Work required: Lines that include the word "computer" should be copied from the listing that follows.

Extracted information:
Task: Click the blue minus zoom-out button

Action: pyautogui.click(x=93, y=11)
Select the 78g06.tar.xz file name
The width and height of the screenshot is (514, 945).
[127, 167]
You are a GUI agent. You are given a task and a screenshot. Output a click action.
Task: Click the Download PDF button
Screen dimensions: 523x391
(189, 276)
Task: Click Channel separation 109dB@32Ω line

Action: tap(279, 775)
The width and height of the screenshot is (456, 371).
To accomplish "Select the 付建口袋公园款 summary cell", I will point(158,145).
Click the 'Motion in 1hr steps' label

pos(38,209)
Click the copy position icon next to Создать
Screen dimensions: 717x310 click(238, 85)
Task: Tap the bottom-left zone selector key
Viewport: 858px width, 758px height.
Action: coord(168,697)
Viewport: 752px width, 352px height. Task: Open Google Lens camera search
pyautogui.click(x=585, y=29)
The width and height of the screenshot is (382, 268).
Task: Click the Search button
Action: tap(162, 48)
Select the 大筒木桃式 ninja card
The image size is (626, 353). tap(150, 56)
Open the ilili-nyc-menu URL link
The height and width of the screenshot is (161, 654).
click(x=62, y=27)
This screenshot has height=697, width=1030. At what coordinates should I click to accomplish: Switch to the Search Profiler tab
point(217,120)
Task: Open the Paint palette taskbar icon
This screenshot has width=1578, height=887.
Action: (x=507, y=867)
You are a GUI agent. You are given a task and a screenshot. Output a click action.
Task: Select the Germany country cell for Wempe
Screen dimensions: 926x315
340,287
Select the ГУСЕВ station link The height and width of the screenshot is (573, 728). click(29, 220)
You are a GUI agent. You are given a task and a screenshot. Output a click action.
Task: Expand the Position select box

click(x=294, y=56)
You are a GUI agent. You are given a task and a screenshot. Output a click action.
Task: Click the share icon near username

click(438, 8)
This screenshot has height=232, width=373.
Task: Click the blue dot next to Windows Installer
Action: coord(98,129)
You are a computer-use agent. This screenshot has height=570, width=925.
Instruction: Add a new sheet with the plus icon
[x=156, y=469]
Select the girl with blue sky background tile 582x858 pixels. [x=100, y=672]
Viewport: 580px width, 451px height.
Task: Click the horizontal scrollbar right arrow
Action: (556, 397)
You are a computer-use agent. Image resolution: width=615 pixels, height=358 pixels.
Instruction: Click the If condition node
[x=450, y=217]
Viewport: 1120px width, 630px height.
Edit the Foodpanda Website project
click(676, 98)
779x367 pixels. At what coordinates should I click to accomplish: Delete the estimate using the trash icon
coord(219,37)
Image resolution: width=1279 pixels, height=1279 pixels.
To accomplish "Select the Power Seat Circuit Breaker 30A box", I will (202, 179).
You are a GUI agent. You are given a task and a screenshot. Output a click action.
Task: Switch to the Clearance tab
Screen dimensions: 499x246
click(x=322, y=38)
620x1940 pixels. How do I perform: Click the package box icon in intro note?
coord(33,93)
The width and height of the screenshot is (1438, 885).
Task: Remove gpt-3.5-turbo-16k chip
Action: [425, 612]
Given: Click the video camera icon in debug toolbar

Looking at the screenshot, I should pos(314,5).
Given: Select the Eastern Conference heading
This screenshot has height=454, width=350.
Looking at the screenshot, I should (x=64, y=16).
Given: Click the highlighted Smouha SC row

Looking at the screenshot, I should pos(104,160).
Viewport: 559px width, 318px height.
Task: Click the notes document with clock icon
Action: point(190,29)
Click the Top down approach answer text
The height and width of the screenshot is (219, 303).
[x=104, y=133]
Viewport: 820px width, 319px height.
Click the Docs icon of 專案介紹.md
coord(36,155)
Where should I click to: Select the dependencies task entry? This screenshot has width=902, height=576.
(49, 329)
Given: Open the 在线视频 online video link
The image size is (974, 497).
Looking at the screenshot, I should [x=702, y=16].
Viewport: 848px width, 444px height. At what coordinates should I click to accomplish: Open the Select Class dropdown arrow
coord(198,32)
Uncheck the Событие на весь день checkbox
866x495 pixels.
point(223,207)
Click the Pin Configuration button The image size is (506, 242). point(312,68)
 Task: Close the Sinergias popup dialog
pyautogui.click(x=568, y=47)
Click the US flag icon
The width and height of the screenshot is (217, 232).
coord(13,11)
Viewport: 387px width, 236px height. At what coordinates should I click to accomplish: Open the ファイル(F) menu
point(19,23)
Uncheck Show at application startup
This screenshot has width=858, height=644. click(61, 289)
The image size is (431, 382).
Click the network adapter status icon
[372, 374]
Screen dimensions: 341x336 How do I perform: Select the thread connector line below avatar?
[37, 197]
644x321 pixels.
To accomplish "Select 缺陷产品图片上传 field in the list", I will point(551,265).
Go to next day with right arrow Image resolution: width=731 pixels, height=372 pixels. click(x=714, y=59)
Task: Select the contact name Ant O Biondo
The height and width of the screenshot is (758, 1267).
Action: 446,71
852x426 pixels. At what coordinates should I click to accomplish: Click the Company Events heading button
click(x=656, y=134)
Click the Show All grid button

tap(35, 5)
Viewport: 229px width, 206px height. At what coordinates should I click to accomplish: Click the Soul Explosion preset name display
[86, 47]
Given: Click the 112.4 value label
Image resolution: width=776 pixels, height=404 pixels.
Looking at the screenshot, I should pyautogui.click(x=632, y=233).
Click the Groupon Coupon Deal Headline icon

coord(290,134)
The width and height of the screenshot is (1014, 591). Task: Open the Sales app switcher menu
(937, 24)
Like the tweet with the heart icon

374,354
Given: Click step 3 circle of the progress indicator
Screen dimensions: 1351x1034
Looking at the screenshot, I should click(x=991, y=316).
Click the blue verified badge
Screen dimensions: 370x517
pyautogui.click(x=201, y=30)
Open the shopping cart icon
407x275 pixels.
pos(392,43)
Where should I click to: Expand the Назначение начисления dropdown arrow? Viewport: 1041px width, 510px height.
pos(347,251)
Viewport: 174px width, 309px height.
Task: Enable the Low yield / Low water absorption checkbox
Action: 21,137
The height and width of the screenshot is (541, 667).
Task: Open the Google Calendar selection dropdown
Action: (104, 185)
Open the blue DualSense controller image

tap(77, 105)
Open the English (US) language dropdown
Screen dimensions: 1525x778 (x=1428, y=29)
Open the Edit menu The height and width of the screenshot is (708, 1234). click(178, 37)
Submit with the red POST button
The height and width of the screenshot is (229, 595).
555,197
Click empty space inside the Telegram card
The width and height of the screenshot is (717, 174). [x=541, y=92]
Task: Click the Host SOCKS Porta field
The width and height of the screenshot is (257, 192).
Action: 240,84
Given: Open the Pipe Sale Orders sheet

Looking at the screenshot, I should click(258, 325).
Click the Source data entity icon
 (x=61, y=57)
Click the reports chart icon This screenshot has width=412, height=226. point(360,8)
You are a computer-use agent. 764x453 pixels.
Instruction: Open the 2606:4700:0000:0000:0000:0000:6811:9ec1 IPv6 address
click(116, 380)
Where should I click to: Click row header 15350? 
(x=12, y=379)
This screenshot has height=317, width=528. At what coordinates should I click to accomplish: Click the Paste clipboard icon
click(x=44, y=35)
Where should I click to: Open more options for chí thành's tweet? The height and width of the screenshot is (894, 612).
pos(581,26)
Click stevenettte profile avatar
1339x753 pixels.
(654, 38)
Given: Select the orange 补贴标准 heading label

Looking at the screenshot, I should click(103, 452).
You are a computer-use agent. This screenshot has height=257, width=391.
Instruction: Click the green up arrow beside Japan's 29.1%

Solution for this exercise:
You are a computer-use agent. This screenshot has height=570, width=925.
You are a computer-use agent. Image resolution: width=615 pixels, height=358 pixels.
You are a computer-use agent. 764x453 pixels.
You are a computer-use agent. This screenshot has height=257, width=391.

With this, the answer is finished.